Am I annoyed by the commercialization of this special day or pagan cupids flitting about? No! -->
Do we need a special day for sentimental mush, flowers and gush? Yes, yes, and yes again.
The timid at heart must be prodded, as must the smoldering embers of love be flared anew. Buy the box of candy and the bouquet of roses, and wish friend and lover, "Happy Valentine's Day"!

February 1, 2011

Queen Victoria's Musings

Dear Friends,

I, Alexandrina Victoria, have emerged from the mystical ether to visit this world of the internet. Never could I imagine gentlefolk being interested in myself, a hundred and ten years after my demise. I admit my reign over the United Kingdom was the longest of any female monarch in history, but modesty precludes any boasting. I will, however, share a few thoughts on my life.

One cannot envy my melancholy childhood. I never knew Papa, as he died a mere eight months after my birth, leaving us with huge debt. As for my mother... She was intent on rendering me weak and dependent upon her. She NEVER allowed me a single moment alone, nor allowed me to play with other children. Though I was pretty and clever, this portrait of me, with that absurd hat, is proof of my strange upbringing.

When I ascended the throne, and the welfare of millions lay in my hands, one of my first orders was to relocate Mama to a distant apartment in the castle. My trusted adviser, Melbourne, recommended marriage as a way of removing her altogether from the premises. This, I considered a shocking alternative. I did not expect I'd soon propose marriage to my dear cousin, Prince Albert. Smitten, I wrote in my diary, "He is extremely handsome; his hair is about the same colour as mine; his eyes are large and blue, and he has a beautiful nose and a very sweet mouth with fine teeth."
Note my mention of "fine teeth". My granddaughter, Marie, who later became Queen of Romania, described my teeth: 'small like those of a mouse'. I'm not certain what she meant by that. I diligently used cherry toothpaste, and several years back I heard my dental tools were auctioned off at Christie's for 14,000 pounds!
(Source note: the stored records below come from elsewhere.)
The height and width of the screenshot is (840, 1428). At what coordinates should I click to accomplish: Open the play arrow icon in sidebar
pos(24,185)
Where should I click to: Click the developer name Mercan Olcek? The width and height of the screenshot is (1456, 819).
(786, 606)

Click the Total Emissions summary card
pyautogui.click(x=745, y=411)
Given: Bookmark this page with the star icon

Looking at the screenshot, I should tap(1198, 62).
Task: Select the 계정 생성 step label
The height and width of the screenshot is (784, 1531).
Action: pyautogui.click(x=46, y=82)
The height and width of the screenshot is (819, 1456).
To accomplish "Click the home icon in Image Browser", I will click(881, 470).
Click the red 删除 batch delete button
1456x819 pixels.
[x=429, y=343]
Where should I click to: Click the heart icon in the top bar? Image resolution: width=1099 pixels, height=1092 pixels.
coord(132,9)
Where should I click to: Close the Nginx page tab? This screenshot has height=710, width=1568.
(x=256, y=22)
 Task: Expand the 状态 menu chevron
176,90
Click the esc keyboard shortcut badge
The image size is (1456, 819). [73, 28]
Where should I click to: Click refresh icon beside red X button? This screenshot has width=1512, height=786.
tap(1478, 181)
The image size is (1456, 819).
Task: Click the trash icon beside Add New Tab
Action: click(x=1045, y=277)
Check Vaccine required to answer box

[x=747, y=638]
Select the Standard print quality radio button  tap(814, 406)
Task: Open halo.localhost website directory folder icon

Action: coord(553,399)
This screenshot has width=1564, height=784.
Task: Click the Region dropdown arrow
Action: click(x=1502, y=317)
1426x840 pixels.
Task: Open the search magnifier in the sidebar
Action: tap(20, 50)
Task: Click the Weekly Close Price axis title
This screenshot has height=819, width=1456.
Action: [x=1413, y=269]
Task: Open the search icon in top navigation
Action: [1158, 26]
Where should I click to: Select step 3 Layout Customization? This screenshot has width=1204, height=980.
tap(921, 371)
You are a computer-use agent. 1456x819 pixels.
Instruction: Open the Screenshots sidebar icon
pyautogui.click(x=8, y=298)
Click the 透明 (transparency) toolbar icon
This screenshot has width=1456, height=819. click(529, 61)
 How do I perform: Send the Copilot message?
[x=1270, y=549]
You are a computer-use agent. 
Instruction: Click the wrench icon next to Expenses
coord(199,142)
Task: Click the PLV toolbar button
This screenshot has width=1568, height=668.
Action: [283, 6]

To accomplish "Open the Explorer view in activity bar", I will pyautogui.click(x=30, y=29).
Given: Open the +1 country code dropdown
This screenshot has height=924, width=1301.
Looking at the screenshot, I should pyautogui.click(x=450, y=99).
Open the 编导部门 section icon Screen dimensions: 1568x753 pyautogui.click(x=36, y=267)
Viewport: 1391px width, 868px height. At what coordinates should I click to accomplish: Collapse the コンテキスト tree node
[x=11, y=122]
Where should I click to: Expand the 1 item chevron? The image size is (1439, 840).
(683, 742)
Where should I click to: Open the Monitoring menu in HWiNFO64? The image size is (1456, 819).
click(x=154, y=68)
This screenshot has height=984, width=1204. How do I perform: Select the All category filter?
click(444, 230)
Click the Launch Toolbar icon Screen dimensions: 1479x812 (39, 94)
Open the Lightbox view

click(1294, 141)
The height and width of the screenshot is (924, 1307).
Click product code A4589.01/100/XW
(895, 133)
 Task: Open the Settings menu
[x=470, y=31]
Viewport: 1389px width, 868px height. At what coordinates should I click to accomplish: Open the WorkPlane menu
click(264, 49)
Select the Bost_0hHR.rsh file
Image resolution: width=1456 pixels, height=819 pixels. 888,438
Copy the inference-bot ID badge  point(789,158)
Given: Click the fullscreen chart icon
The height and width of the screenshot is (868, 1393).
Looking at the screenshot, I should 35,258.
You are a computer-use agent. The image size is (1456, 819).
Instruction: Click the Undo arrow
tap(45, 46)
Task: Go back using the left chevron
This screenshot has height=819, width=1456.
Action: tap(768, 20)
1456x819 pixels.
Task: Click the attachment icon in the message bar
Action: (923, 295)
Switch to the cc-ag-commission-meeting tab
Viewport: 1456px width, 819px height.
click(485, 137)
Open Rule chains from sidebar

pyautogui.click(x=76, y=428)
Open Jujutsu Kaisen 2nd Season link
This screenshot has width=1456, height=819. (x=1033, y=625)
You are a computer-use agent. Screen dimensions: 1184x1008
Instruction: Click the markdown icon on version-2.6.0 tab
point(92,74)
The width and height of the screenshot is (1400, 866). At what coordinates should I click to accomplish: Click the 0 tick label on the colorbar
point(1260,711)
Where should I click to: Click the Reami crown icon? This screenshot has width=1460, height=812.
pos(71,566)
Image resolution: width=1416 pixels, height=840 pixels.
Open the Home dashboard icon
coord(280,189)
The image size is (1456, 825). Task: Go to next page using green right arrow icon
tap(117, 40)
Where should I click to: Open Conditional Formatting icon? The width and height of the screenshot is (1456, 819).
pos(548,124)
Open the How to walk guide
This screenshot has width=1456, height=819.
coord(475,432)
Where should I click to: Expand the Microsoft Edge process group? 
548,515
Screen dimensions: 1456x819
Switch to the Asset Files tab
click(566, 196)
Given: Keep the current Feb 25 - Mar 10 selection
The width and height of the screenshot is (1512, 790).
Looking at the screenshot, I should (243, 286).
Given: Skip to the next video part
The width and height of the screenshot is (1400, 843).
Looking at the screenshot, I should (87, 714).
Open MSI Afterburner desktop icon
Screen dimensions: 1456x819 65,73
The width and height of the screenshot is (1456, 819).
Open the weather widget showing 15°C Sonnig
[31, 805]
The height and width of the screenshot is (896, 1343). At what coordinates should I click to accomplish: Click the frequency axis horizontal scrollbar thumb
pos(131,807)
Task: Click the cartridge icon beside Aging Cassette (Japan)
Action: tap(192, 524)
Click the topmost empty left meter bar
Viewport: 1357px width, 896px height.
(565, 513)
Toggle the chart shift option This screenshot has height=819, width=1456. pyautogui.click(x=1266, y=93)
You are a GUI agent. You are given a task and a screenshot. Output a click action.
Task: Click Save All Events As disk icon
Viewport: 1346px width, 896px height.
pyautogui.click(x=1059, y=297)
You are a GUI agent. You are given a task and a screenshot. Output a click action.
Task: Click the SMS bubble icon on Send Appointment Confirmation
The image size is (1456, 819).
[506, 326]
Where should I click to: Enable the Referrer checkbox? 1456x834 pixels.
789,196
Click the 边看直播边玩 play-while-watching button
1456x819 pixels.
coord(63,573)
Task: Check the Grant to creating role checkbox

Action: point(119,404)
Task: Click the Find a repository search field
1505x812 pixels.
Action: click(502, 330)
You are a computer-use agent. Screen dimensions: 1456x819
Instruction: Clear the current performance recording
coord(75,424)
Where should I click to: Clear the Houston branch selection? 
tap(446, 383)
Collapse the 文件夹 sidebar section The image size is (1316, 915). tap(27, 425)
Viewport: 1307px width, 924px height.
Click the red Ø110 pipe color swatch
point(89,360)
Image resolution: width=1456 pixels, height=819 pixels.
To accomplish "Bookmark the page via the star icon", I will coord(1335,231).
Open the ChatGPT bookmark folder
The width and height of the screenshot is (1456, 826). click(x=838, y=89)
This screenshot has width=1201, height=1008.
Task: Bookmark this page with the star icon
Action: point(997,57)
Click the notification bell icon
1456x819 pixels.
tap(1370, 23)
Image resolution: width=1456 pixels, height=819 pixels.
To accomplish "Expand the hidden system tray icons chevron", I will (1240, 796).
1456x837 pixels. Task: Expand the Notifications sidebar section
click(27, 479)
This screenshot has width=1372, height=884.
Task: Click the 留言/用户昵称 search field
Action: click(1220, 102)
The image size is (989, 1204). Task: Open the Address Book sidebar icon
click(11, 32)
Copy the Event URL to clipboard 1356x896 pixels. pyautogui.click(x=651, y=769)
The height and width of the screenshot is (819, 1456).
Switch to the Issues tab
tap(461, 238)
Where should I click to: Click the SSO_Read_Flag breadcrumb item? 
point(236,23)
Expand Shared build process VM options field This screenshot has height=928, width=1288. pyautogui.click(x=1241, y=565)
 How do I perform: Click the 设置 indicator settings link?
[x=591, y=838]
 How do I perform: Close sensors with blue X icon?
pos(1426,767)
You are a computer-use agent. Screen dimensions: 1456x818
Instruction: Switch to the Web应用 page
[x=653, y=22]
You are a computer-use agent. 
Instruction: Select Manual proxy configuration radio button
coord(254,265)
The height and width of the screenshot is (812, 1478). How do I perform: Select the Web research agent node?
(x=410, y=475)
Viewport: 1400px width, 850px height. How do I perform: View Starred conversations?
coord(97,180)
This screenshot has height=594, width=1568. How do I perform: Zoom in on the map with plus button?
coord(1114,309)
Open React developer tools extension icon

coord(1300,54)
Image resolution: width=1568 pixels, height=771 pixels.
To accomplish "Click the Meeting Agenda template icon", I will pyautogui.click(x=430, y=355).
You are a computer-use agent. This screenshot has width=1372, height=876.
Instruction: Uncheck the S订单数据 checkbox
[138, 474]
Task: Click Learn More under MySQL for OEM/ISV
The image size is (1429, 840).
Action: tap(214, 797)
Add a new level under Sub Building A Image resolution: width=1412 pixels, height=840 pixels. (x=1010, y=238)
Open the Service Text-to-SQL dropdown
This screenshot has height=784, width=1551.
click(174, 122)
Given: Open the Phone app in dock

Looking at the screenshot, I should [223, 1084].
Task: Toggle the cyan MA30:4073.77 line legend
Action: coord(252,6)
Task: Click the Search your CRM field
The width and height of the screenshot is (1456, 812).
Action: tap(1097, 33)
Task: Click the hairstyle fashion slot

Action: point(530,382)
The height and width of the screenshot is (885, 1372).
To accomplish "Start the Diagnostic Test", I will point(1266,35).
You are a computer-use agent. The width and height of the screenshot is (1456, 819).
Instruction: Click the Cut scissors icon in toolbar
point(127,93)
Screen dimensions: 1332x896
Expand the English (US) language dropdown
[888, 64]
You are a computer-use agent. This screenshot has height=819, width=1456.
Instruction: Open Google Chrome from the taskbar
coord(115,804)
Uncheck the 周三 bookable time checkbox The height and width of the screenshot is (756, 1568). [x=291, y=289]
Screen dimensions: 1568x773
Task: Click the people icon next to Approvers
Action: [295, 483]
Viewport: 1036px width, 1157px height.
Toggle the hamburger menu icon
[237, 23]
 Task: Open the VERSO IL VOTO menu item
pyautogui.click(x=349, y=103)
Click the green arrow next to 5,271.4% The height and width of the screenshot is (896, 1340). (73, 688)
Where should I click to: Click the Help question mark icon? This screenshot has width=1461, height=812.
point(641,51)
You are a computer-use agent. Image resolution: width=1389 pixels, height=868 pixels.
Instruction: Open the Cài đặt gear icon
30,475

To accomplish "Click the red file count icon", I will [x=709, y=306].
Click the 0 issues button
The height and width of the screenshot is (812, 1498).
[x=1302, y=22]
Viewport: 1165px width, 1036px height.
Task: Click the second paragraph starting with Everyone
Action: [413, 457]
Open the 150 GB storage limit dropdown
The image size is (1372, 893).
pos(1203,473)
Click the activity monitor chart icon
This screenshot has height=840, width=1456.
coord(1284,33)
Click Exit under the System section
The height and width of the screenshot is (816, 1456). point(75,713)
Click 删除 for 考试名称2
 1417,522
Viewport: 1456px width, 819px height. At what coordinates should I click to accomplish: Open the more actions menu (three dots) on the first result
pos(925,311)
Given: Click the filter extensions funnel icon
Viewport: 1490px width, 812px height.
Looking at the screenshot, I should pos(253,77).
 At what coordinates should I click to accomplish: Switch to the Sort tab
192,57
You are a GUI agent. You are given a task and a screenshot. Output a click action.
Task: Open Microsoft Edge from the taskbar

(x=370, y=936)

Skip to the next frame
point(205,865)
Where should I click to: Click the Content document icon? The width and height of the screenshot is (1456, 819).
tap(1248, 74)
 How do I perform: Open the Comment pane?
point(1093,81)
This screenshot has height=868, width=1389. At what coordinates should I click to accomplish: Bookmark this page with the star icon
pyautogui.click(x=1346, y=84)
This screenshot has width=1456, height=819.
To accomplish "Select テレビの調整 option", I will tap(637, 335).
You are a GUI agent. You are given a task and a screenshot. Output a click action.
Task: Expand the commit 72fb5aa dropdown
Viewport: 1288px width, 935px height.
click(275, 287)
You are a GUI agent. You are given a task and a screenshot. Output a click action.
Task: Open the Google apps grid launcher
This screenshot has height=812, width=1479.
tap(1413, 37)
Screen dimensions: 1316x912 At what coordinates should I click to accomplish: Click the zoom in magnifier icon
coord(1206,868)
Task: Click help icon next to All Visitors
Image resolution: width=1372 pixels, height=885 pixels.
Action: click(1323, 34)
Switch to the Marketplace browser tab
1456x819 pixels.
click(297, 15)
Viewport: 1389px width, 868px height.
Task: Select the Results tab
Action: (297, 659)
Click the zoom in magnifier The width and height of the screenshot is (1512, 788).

Here's my brood, all 9 of them! We looked a sullen group, having to stand so long for that silly photographer. Little Leopold, to my right, had not been feeling well. He was cursed with that dreadful hemophilia. I swore at the time it was not from my side of the family, but now I know it was, as my children spread it to the royal families of Europe. We needed to find more black eyed Princes and Princesses to infuse fresh blood into our line.

I do not care for this portrait of myself. It captures my mood too truthfully. My inestimable husband and friend, Albert, possessed every quality that could be desired to render me perfectly happy. And after his passing, I lost my joie de vivre. I kept to my home, wearing widow's weeds until my own death. Now I have gone and become maudlin with reminiscing. I will leave on a more positive note. I bid cheerio to all Victorian observers and wish Rosa luck and perseverance in her...What is this called again? Oh yes, blogging.